諸苦如同夢子死,迷現執實誠疲憊,
是故遭遇違緣時,視為幻相佛子行。
諸苦就是所有的痛苦。我們很多時候都非常痛苦:破財了痛苦,親朋好友去世了痛苦,夫妻或者母子要分離了又痛苦。因為我們經常被這些事情折磨。但這些痛苦是自找的,就像一個人在做夢:自己生了個兒子,非常可愛,高興得不得了;但是突然有病了、死了,然後又痛苦得不得了。
你看,這都是無聊的、徒勞無益的。根本沒有生過孩子,也沒有死過孩子;但我們不知道是在做夢,然後痛苦得不得了。
我們現在也在做夢,晚上做的夢叫黑夢,白天做的夢叫白夢——黑夢、白夢都是夢!我們經常從黑夢中醒來,但是還沒有從白夢中醒來,所以整天在痛苦煩惱。除了愁就是苦;除了苦就是愁,內心沒有安寧、快樂的時候。
為什麼呢?因為我們沒有明白,還沒有從白夢中醒過來!那些大德高僧已經醒過來了,他們看我們正在夢裡:一會高興,一會傷心,一會痛苦,一會快樂,痛苦得不得了。
在他們眼裡,我們就像是一群瘋子,就像是一群不懂事的、沒有長大的孩子:
“我要成家,這是人生大事啊!”然後選日子,准備結婚。
要生孩子了,“這也是人生大事啊!”然後又選日子,算日子,又准備好多好多。
這都有意義嗎?什麼人生大事啊?這是我們自己界定的,沒有什麼了不起的!你們看看那些動物,每天都在結婚,每天都在生孩子。一個動物會生好多好多孩子,但是它們都沒有當回事。我們為什麼要把這些當回事兒,為什麼要那麼認真呢?就是我們自己界定的!

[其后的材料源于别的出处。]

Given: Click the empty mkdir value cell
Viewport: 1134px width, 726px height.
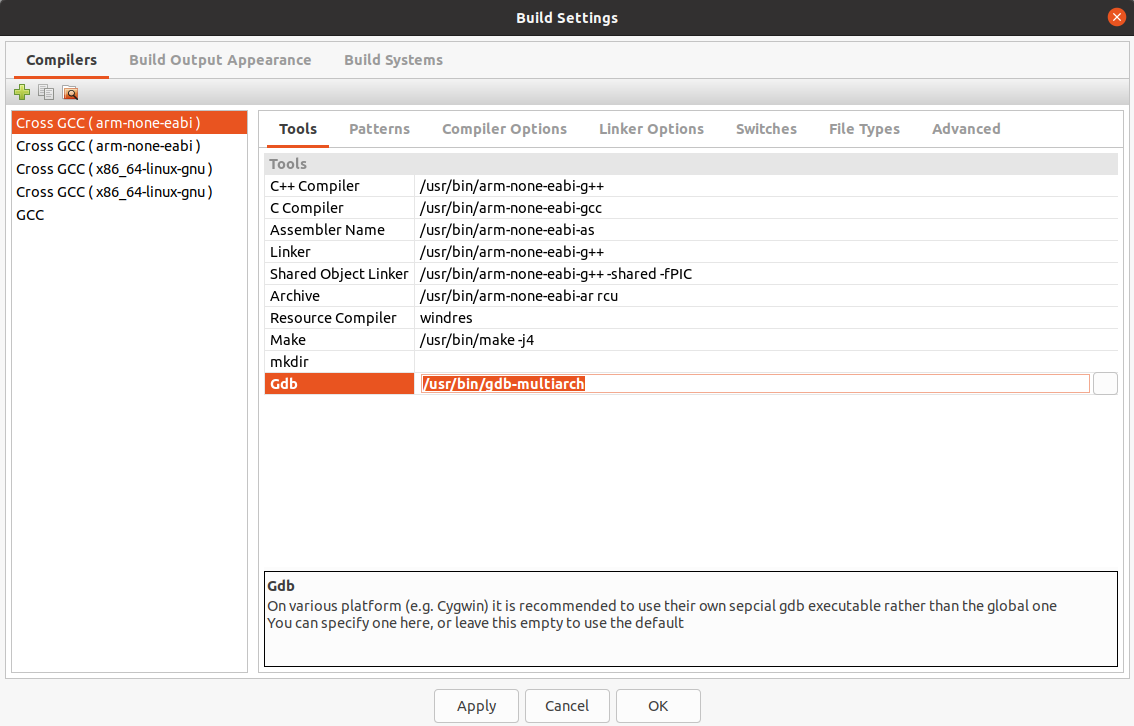Looking at the screenshot, I should [766, 362].
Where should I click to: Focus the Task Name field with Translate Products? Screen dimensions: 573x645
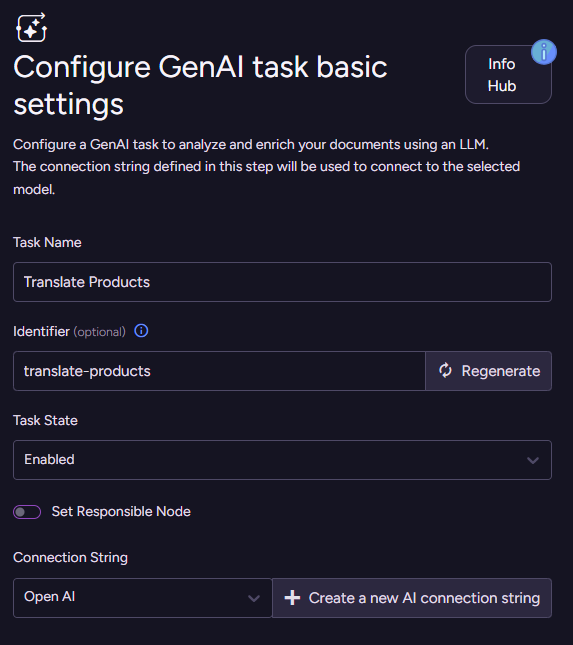[x=282, y=282]
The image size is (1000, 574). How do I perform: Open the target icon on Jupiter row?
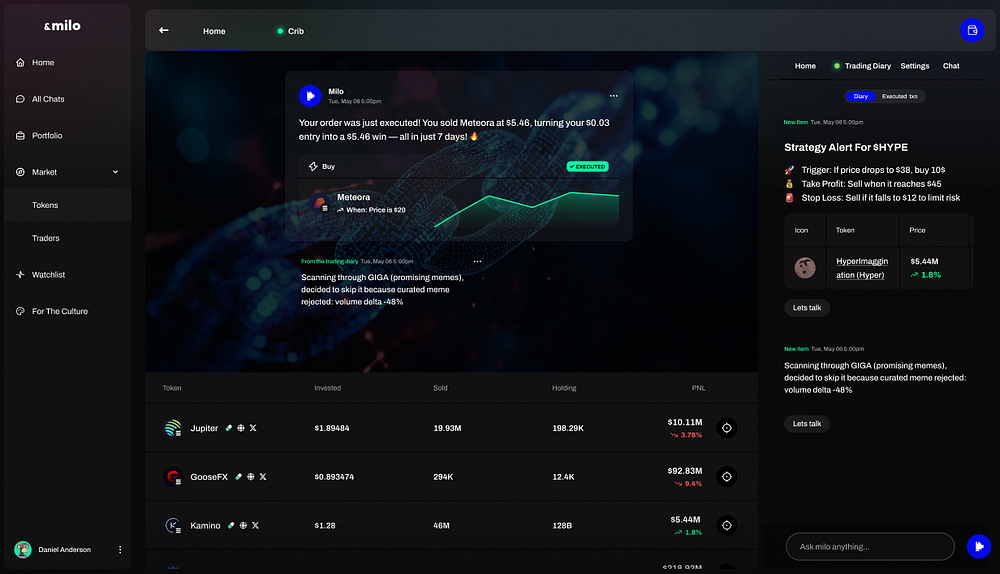tap(727, 428)
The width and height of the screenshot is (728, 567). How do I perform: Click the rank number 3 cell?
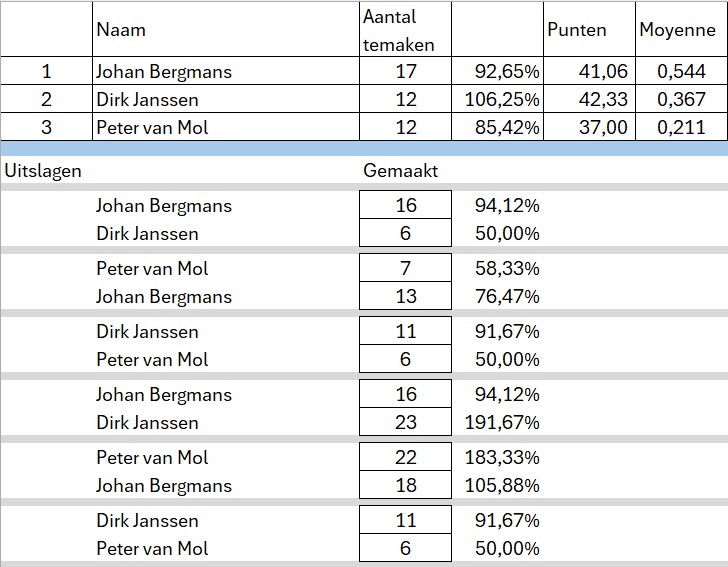click(x=46, y=127)
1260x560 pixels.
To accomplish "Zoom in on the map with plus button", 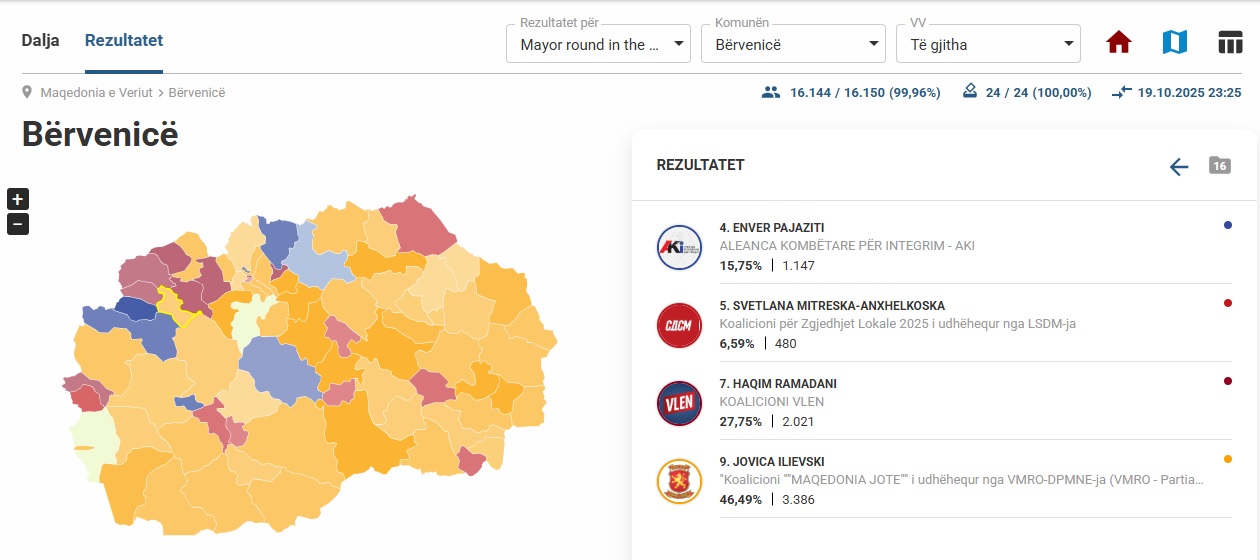I will tap(18, 199).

我們覺得自己很了不起,因為我們是人類啊,我們在宇宙裡是一種高級動物啊!這也是我們自己界定的,而在其它眾生的眼裡我們就是一群廢物。我們到螞蟻穴邊看螞蟻:有的拿東西,有的搬家,有的吃東西,有的在那邊玩。這些都有意義嗎?他們看我們的時候也一樣,不知道我們在那邊忙些什麼。我們覺得自己很了不起,是高級動物,是人類,比其它動物都強。其實人是最脆弱的,很多時候還不如那些牦牛呢!
你看那些牦牛,它們的生活很簡單,很方便。牦牛剛出生幾分鐘就可以站起來,就可以走,就可以吃東西。我們要好幾個月、好幾年才會走路。
有的時候人特別脆弱,特別沒有用。我們夏天要穿夏天的衣服,冬天要穿冬天的衣服。白天要准備穿的,晚上要准備蓋的,還要有房子什麼的。那些牦牛什麼也不要,冬天、夏天穿的都是一個樣,它們也沒有覺得什麼。
吃的也是,牦牛不用每頓飯都准備不一樣的東西。我們特別麻煩:今天做米飯,明天做饅頭,後天又做面條。它們也不要這些,餓了就吃草,渴了就喝水,很簡單麼。
你看那些螞蟻、蒼蠅,連小小的蚊子都是,可以在天上飛來飛去。我們多費勁啊:走路很慢、很累,然後還要准備馬車、轎車,或者飛機什麼的。人家飛來飛去,多了不起啊!
還有衛生方面。我們總是要干淨,要注意衛生,怕有傳染病什麼的。其實這都是自己的因果,自己命中有這個因緣你躲也躲不開;命中沒有這個因緣你想遇也遇不到!人民幣是最髒的,尤其是那些舊錢,上面有很多細菌。一張人民幣經過很多人的手,若是傳染疾病的話,早傳染了。但是我們不覺得錢髒,都揣到兜裡,緊緊地攥著。我們都喜歡錢嘛,所以就不嫌它髒。
還有親人、仇人也是。今天你把他視為親人了,說不定明天、後天就變成仇人了;今天你把他視為仇人了,說不定過幾天、過幾個月就變成恩人、親人了!這都是由我們自己的分別、執著來界定的,其實根本不存在這些。
佛講過,好壞、高低、貴賤、骯髒、干淨,這都是我們自己的心制造的。累與不累也是,若是自己喜歡做的、願意做的,就不覺得累——走多長時間,走多遠的路也不覺得累,干多重的活也不覺得累;若是自己不喜歡做的,不願意做的,做一點點也覺得累,非常痛苦。真的,都是由自己的心來制造的。
就像我們剛才提到的貴賤。什麼叫貴,什麼叫賤?是我們自己界定的麼!其實沒有什麼貴賤。所以,大家一定不要被這些迷惑、誘惑,一定要把握好自己的內心,然後保持內心清淨,這個是最重要的。這都屬於是世間的法,這一切一切都是虛假的,都是無常的,都是不可靠的,大家一定要明白這些。
是的,我們來到人間,轉生為人,每一個人都有自己的責任與義務,我們要盡自己的責任,盡自己的義務,這是應該的。但是在這個過程中,我們不能受這些假象的誘惑,不能因為這些夢境讓自己沉迷在煩惱中,一定要把握好,這個非常重要!
這裡說的,“是故遭遇違緣時,視為幻相佛子行。”一切都是幻相,都要觀為幻相;一切都是夢幻,都是如夢如幻的,沒有事實存在,沒有真正的實體。所以一定要這樣看待,這樣觀想。最後我們一定會達到最終的目的,一定會解脫、成佛,這個非常重要!